Wer bewusst einkaufen möchte und sichergehen will, dass er nicht auf Greenwashing hereinfällt, sollte laut Wüthrich kleine und lokale Geschäfte grossen Ketten vorziehen: «Je grösser das Unternehmen, desto grösser die Wahrscheinlichkeit von grüngewaschenen Produkten.» 

Sein Tipp lautet ausserdem, auf die Informationen auf einer Produktverpackung zu achten und im Zweifelsfalle auch die Website eines Unternehmens unter die Lupe zu nehmen. «Marketinggewschwurbel und schöne Wörter ohne klare Angaben müssen misstrauisch machen.»

Vertrauenswürdige Labels und Apps als Einkaufs-Hilfen

Es gibt jedoch auch Labels, die strenge Kontrollen durchlaufen und daher glaubhaft sind. Gyssler erklärt, dass Produzenten von Labels wie Max Havelaar oder der Bio-Knospe regelmässig von aussenstehenden und unabhängigen, lizensierten Institutionen überprüft werden, um hochwertige Standards zu garantieren.

Auf Labelinfo finden Sie eine Übersicht vertrauenswürdiger Gütesiegel für Lebensmittel und Textilien. Die WWF-Ratgeber-App hilft Konsumenten, glaubwürdige Lebensmittel-Labels zu erkennen. Mit der CodeCheck App finden Sie ausserdem heraus, welche Inhaltsstoffe in einem Produkt stecken – dafür müssen Sie nur den Barcode auf der Verpackung scannen.

Als Guide für nachhaltige Mode dient die App Good on You, die über 2'000 Modemarken nach Faktoren wie sozialer Verantwortung, Tierwohl und Umweltverträglichkeit bewertet. 

Fazit: Wer bewusst konsumieren möchte, muss sich informieren

Da Verbraucher – geht es nun um Mode, Kosmetik oder Lebensmittel – immer nur so viel wissen können, wie ein Hersteller preisgibt, ist Recherche das Schlüsselwort, um grüngewaschene Produkte zu erkennen.

So hält auch Wüthrich fest: «Misstrauen ist grundsätzlich erstmal angesagt. Das Vertrauen der Kunden muss von den Anbietern durch Transparenz, offene Kommunikation und klare Information (über die gesetzlichen Mindestanforderungen hinaus) aufgebaut werden.» 

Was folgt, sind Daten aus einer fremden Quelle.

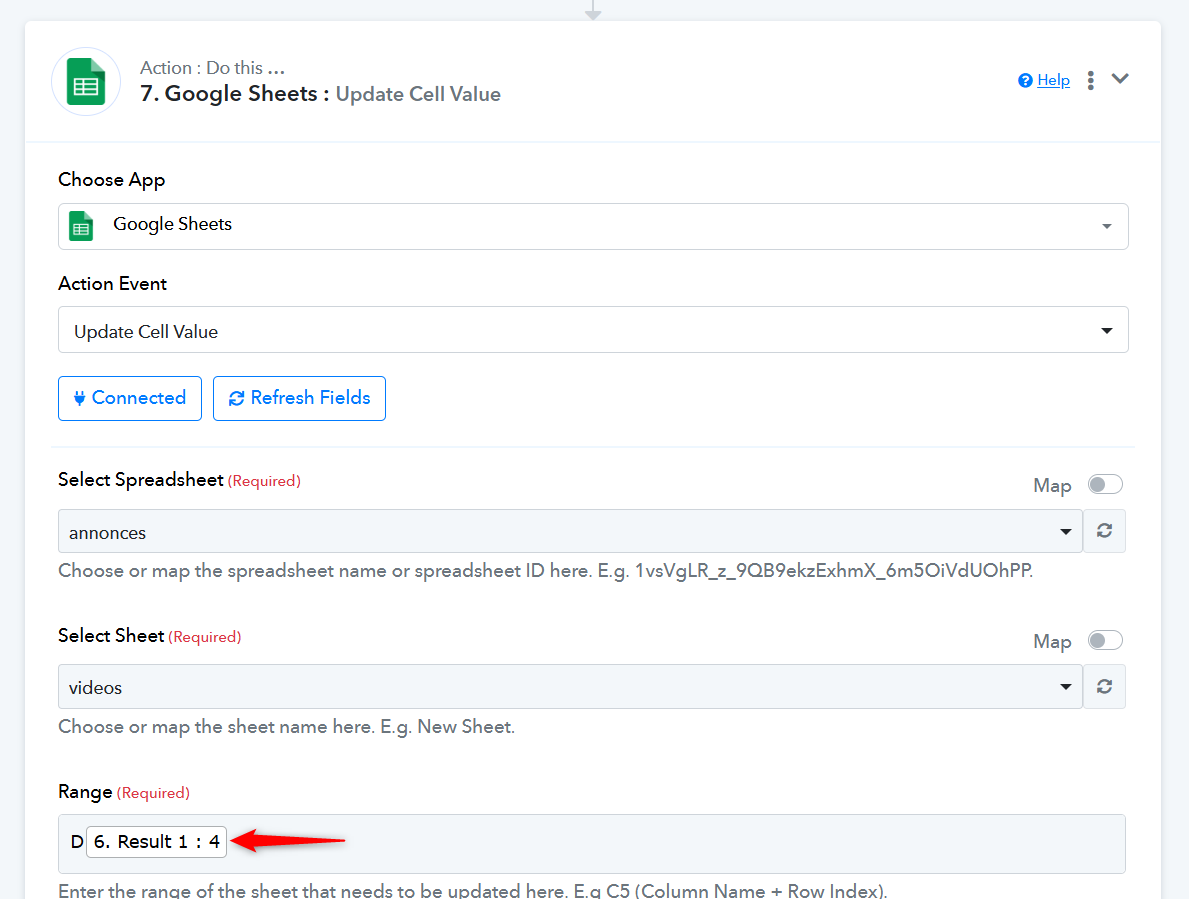Open the Help link
Viewport: 1189px width, 899px height.
click(1053, 80)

Es wäre allerdings nicht richtig, jedes Unternehmen gleich zu verteufeln, wenn es mit einzelnen grünen Kollektionen wirbt oder nur vereinzelt biologische Produkte in einem grossen Sortiment anbietet. Laut Wüthrich ist «jeder Schritt, der Produktionsbedingungen verbessert und die Umweltbelastung senkt, zu begrüssen.»

Wichtig ist dabei vor allem, dass hinter dem Marketing eine langfristige Strategie steckt. Moderiesen oder Grosshändler können nicht von heute auf morgen alle Materialien in Bio-Qualität und aus fairem Handel beziehen, dieses Ziel jedoch auf lange Sicht verfolgen. Der WWF etwa geht weltweit Partnerschaften mit Unternehmen ein, die nicht auf den ersten Blick nachhaltig auftreten, sich diesbezüglich jedoch Ziele setzen und diese gemeinsam mit dem WWF umsetzen, berichtet Gyssler.